Ao mesmo tempo, o relatório destaca que a depreciação dos chips continua estável, com ciclos próximos de cinco anos, e que GPUs lançadas em 2020, como a Nvidia A100, seguem amplamente utilizadas e operando com lucratividade após cerca de seis anos de uso.

Fontes: Bloomberg e BTG Pactual

10. Espaço para melhorar

O estudo destaca que a evolução dos modelos de inteligência artificial segue em ritmo acelerado. O lançamento recente do Gemini 3, do Google, reforça essa trajetória ao trazer avanços expressivos em raciocínio, capacidade de ação e inteligência geral.

Os dados de benchmarks confirmam esse salto. Em apenas cinco anos, a precisão média no MMLU passou de cerca de 30% em 2019 para aproximadamente 92% em 2024, superando inclusive a linha de base humana, estimada em 89,8%.

Ainda segundo o estudo, essa capacidade de converter novas ondas de poder computacional em avanços concretos é essencial para sustentar, no longo prazo, a demanda por chips, clusters especializados e infraestrutura de IA.

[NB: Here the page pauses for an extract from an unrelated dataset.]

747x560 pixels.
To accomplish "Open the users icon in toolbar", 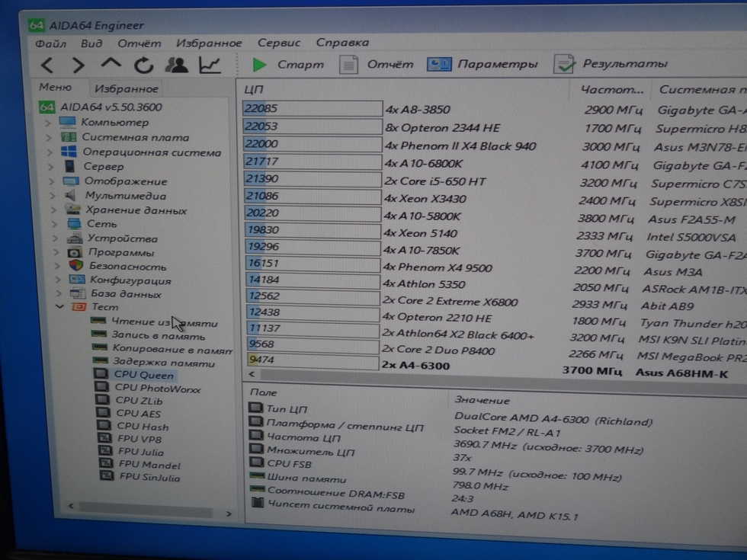I will click(176, 66).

11. Mercado de ações com IPOs ainda pressioando

O ritmo de emissões no mercado de capitais ajuda a mostrar como o atual ciclo de inteligência artificial difere de momentos marcados por euforia especulativa. Nos últimos 12 meses, foram registrados cerca de 56 IPOs e ofertas secundárias – um volume muito distante das 511 transações de 2000, quando o entusiasmo com a internet atingiu seu pico, e também inferior às mais de 220 operações observadas em 2020, período de forte liquidez global.

Considerando o intervalo entre 2023 e 2025, o mercado somou cerca de 170 negócios, enquanto entre 1999 e 2001, antes e durante o colapso das empresas de tecnologia, esse número ultrapassava 880 operações.

Fontes: Morgan Stanley e BTG Pactual

12. Queda nas taxas de juros

O comportamento da política monetária também ajuda a explicar o motivo pelo qual o ciclo atual de tecnologia e IA tem características bem diferentes das observadas no início dos anos 2000.

Naquele período, o Federal Reserve iniciou os cortes de juros apenas depois que a bolha da internet já havia estourado: as taxas caíram de 6,5%, mas isso não impediu que o principal índice de tecnologia acumulasse quedas entre 70% e 80% do pico ao vale, com retornos anuais profundamente negativos: -37% em 2000, -33% em 2001 e -38% em 2002.

A situação atual é praticamente o oposto. As reduções de juros vêm ocorrendo antes de qualquer sinal de colapso, partindo de níveis restritivos de 5,5% para algo próximo de 3%, enquanto o índice que concentra as maiores empresas de tecnologia registra três anos seguidos de forte valorização: +54% em 2023, +25% em 2024 e cerca de +20% no acumulado de 2025.